Although it is clear from the works of Philo and others, that the learned in all ancient times acknowledged an allegorical sense in the accounts of Genesis; it is equally clear from the works of that learned man, that in his time its meaning was in a great degree lost. The most celebrated of the Christian fathers equally admitted it to be allegorical, but the moderns have a difficulty to contend with, unknown to them and to the Jews. To admit the accounts in Genesis to be literal, would be to admit facts directly contrary to the moral attributes of God. Fanatical as the ancient fathers were, their fanaticism had not blinded them, as it has blinded the moderns, so far as to admit this. But if the story of the garden of Eden, the trees of knowledge and of life, the talking serpent, and the sin of Adam and Eve were allegorical, redemption by the atonement from the consequences of his allegorical fault could not but be equally allegorical. This, it is evident, instantly overthrows the whole of the present orthodox or fashionable scheme of the atonement—a doctrine not known in the early ages of the religion, but picked up in the same quarter whence several other doctrines of modern Christianity will be found to have been derived. If the history of the fall be allegorical, we repeat, that the allegorical nature of the redemption seems to follow as a necessary consequence.
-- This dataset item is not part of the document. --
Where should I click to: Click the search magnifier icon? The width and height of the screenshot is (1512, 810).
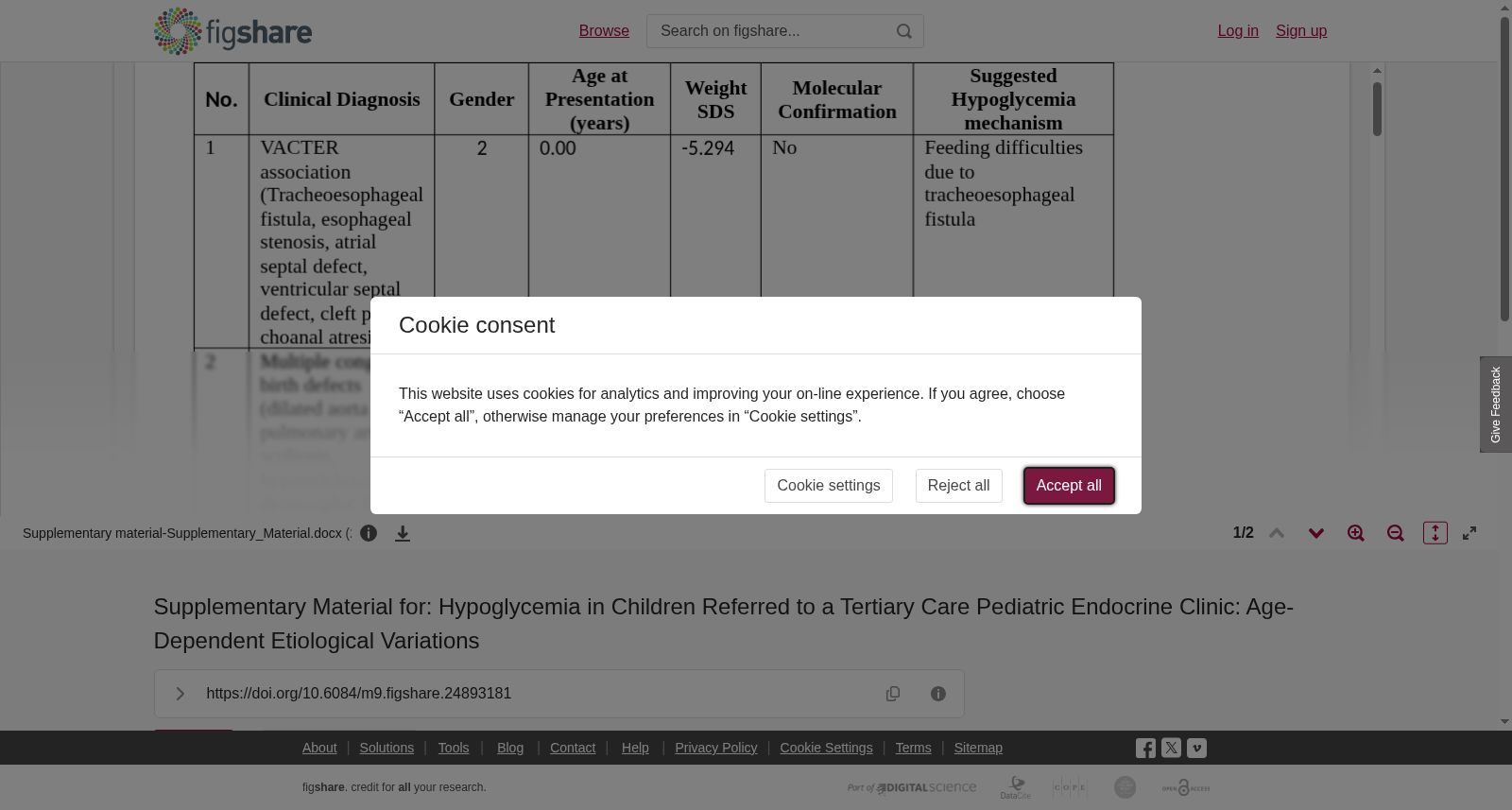point(904,31)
In reasoning from cause to effect, this seems to be a necessary consequence. From this difficulty arose a great mass of contradictions and absurdities. It is impossible to deny, that it has always been a part of the modern corrupt Christian religion, that an evil spirit rebelled against God, and that he having drawn other beings of his own description into the same evil course, was, for this conduct, expelled along with them from heaven, into a place of darkness and intense torment. This nonsense, which is no part of the religion of Jesus the Nazarite, came from the same quarter as the atonement. We shall find them both in India.

It is quite impossible, that the doctrine of the fallen angels can be taken from the Pentateuch; for not a word of the kind is to be met with there: but it is the identical doctrine of the Brahmins and later Magi. The Devil is the Mahasoor of the Brahmins, and the Ahriman of the Magi; the fallen angels are the Onderah and Dewtahs of the Brahmins, and the Dowzakh and Dews of the Magi. The vulgar Jews and Christians finding the story of the serpent, did not know how to account for it, and in consequence went to the Persians for an explanation. They could not have gone to a better place, for the second book of Genesis, with its serpent biting the foot of the woman’s seed, is nothing but a part of a Hindoo-Persian history, of which the story of the fallen angels, &c., is a continuation.

In several places in this chapter, the reader will have observed that I have used an expression of doubt respecting the existence of Abraham. This I have done because I feel that in inquiries of this kind a person can scarcely ever be too careful. And after reading the works of Sir William Drummond, Mons. Dupuis, &c., suspicion cannot be entirely banished. Besides, I wish not to take any thing for granted; particularly the questions under examination, and this question will be amply discussed hereafter. I think it is perfectly clear that magical or astrological theories or


  1. Pars II. Cap. xxix.
  2. Dupuis, sur tous les Cultes, Vol III. p. 9, 4to.